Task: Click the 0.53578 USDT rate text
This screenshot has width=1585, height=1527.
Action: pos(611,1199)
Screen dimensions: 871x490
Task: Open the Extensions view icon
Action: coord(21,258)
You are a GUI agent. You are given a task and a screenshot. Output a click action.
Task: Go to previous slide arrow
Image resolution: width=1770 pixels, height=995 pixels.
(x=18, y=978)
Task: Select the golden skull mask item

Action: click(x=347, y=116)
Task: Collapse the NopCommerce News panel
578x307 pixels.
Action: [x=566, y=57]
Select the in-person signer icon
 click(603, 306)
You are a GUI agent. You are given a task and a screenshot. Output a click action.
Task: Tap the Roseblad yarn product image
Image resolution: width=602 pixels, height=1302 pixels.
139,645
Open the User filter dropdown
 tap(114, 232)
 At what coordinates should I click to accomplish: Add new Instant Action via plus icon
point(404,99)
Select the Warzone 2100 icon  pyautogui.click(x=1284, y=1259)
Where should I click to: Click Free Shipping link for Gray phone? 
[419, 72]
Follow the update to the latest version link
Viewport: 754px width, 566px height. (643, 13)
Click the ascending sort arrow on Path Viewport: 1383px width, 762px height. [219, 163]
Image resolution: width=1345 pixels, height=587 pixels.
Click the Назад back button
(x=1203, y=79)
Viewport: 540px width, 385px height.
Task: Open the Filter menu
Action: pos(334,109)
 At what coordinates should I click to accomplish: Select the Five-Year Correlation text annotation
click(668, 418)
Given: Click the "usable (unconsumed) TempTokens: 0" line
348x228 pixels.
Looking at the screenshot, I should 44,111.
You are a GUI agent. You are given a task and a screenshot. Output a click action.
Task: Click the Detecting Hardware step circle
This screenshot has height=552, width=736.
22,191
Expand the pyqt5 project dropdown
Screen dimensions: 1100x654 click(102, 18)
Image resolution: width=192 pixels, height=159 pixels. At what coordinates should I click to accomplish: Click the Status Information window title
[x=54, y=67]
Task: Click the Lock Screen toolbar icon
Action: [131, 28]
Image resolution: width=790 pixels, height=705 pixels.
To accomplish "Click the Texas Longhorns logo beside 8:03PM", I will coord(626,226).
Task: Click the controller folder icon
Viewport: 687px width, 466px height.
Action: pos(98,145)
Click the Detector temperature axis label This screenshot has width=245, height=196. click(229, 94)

§ §

- _EXERCISE GOAL_
Reproduce verbatim the stretch of the records from the line containing "Where should I" through the line containing "Screen dimensions: 1100x654 click(102, 18)", including both of those lines.

- _FINAL RESULT_
Where should I click to: Click Free Shipping link for Gray phone? 
[419, 72]
Follow the update to the latest version link
Viewport: 754px width, 566px height. (643, 13)
Click the ascending sort arrow on Path Viewport: 1383px width, 762px height. [219, 163]
Image resolution: width=1345 pixels, height=587 pixels.
Click the Назад back button
(x=1203, y=79)
Viewport: 540px width, 385px height.
Task: Open the Filter menu
Action: pos(334,109)
 At what coordinates should I click to accomplish: Select the Five-Year Correlation text annotation
click(668, 418)
Given: Click the "usable (unconsumed) TempTokens: 0" line
348x228 pixels.
Looking at the screenshot, I should 44,111.
You are a GUI agent. You are given a task and a screenshot. Output a click action.
Task: Click the Detecting Hardware step circle
This screenshot has height=552, width=736.
22,191
Expand the pyqt5 project dropdown
Screen dimensions: 1100x654 click(102, 18)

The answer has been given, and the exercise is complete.